I think I kinda get what you are saying and generally I am of the same opinion. However this kind of "enjoyment" of software is better served in an emulator sandbox where you can play around, learn and have fun without letting the dirtyness of the rest of the world in.

For example, we need to be realistic. The industry does not give two craps if tinywm becomes broken. The industry is not governed by people who enjoy the elegance or correctness of software. The world will simply move onto what makes it money and will generally sh*t on anything that is in the way, regardless of how good it is.

My only recommendation if your work and play do need to mix is to "stay light". Instead of investing time in X11; try to develop tools or GUI systems that are extremely portable to whatever crap the rest of the world has chosen.
That way when Wayland and X11 are finally killed off, you can ensure that your code (and enjoyment) can simply migrate to the new crap.

I hate to say it but one day, FreeBSD will be unable to run on computers natively. The horrible people that develop hardware simply do not allow it via the use of signed firmware and other unethical means. This may happen in our lifespans. So try to get you enjoyment out of POSIX or "portable" technologies rather than just FreeBSD itself because things like Cygwin or "UNIX-like layers" will exist on whatever crippled sh*tware we will be imprisoned with in the future. Unfortunately not the real thing anymore (unless in an emulator I mentioned above).

So enjoy FreeBSD whilst you can, but try not to get hung up on what the rest of the world throws at you in the future. You will become burned out or depressed. :/

But one thing I can suggest is.... stockpile "open" hardware whilst you can. This stuff will be like gold! Especially if you can repair it yourself! XD


----------



## Spartrekus (Dec 7, 2018)

kpedersen said:


> ...
> makes it money and will generally* sh*t *on anything that is in the way, regardless of how good it is.



It is exactly what the business made out of Linux : in the heart of the operating system (best example: systemd).

Any "new crap" may either just die or get just heavier, instead just believe in *small C compiler solutions*, *termcap, ncurses,...*

When FreeBSD will be a *Linux* close brother, developing a new sort *Free**UNIX*, really meaning *Free*dom, could maybe save the old unperfect X11.

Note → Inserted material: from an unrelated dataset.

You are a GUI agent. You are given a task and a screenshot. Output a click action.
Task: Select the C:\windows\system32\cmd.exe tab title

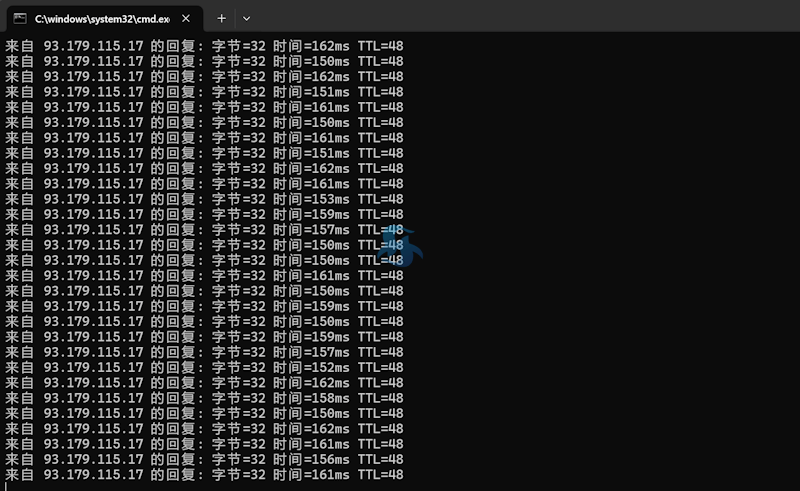[x=102, y=19]
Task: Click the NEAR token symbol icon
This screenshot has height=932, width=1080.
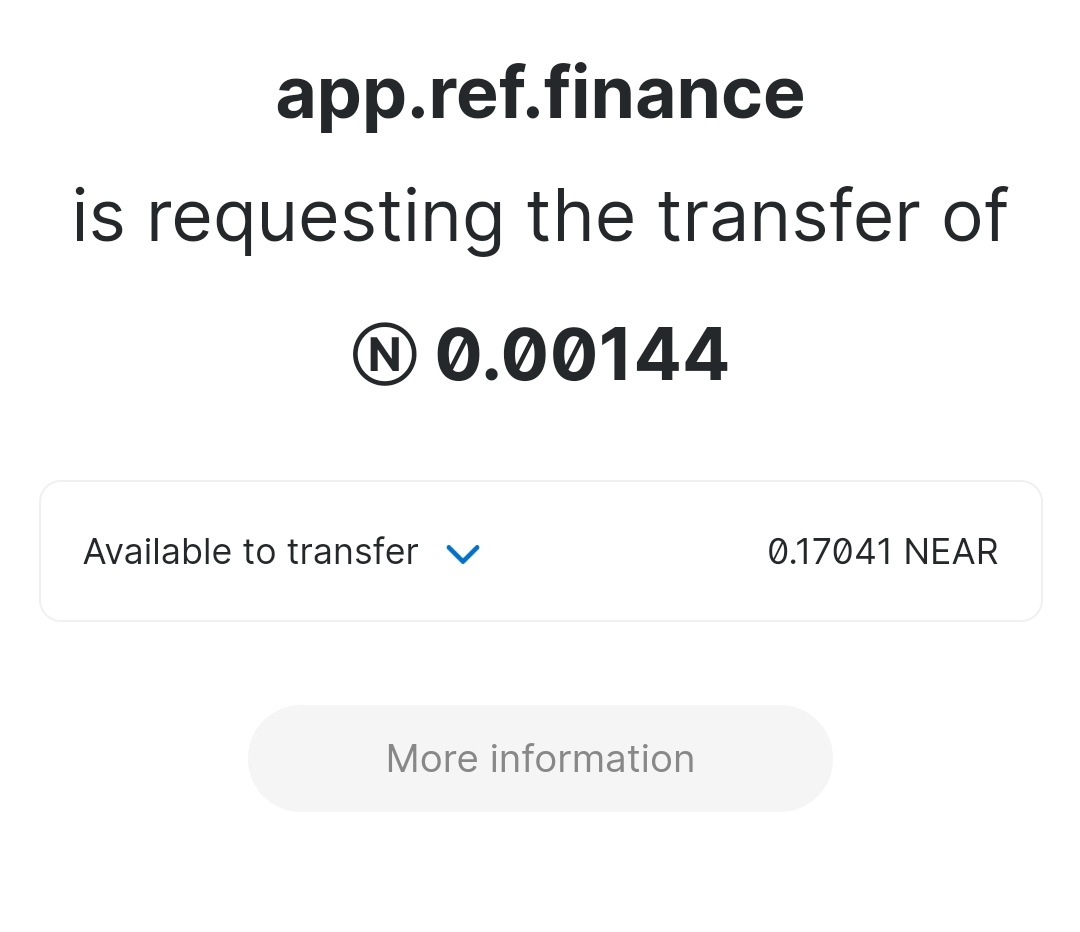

Maybe, maybe in 50 years or more, one day the hardware industry will prevent notebook(s) to have something else than MS Windows and any other Android like systems. Politics could even support this, even to make vote laws against installing and using opensource software. Maybe sort of opensource resistance.   Everything could be possible, in name of $.


----------



## sidetone (Dec 7, 2018)

Xorg, or a potential fork that preserves its license, is not going to die easily. They preserve the licensed code, and they constantly maintain it. Many projects maintain the archives, so they don't get lost.

There may be an infinite number of ways to write hardware drivers. Writing good ones may be difficult, and the more they get encroached on by more restrictive license, the even more difficult it will be. I think hardware drivers have to be preserved long enough before being released or put into a permissive license so they can be developed before they get forked. Copyright is the focal point of license, and how many ways can 1 picture or event can be described that are all unique. If something is too obvious, minimal, generated by machine or maybe mathematical (logical) in a way to write something, much of that isn't eligible for copyright, so an MIT licensed project cannot be revoked from using a minor difference made by a GPL project that absorbed that MIT licensed project. Still, if another project absorbs one, and makes sufficient additions, that would have not been made otherwise without the project it absorbed, that can't be used by the old project, it makes it difficult and is a cause of concern (unless it is possible to rewrite it that it performs the same function and at the same time be different enough).

If you think about an ATI driver. The stack is under an MIT license. Then GPL took it, and what they added, we cannot put under a FreeBSD license. At least under the GPL license, that hardware cannot be taken over by a proprietary license and additions by copyright/patent hoarders. Also, in that case, I see little problem in forcing contributors to give back their code that does not go beyond hardware capability, because that is for capability of that hardware, which it should do anyway. However, the GPL code does lead to bloat, which can be stripped, and for the time put in doing that, at least that benefit should be put back in for everyone who uses that card. One problem can be if contributions that are beyond the hardware's capabilities are forced to be given back by GPL. An Apache license may be better than a GPL license for Hardware, with the exception, that that license is too complex in an attempt to achieve simple function. A GPL license isn't ideal for hardware, but it is better than it going proprietary. The license can be halfway between a GPL and a BSD license, like perhaps a BSD clear license.


----------



## Spartrekus (Dec 8, 2018)

Crivens said:


> So basically you say it is inevitable.
> 
> What I think will happen is that wayland will be deprecated at 80% market share, the replacement at 60% and then the grumpy old admins will dig out the old Xorg or even Xvesa to keep stuff running. And then people will marvel at the clean design and the light resource usage (comparatively, sure).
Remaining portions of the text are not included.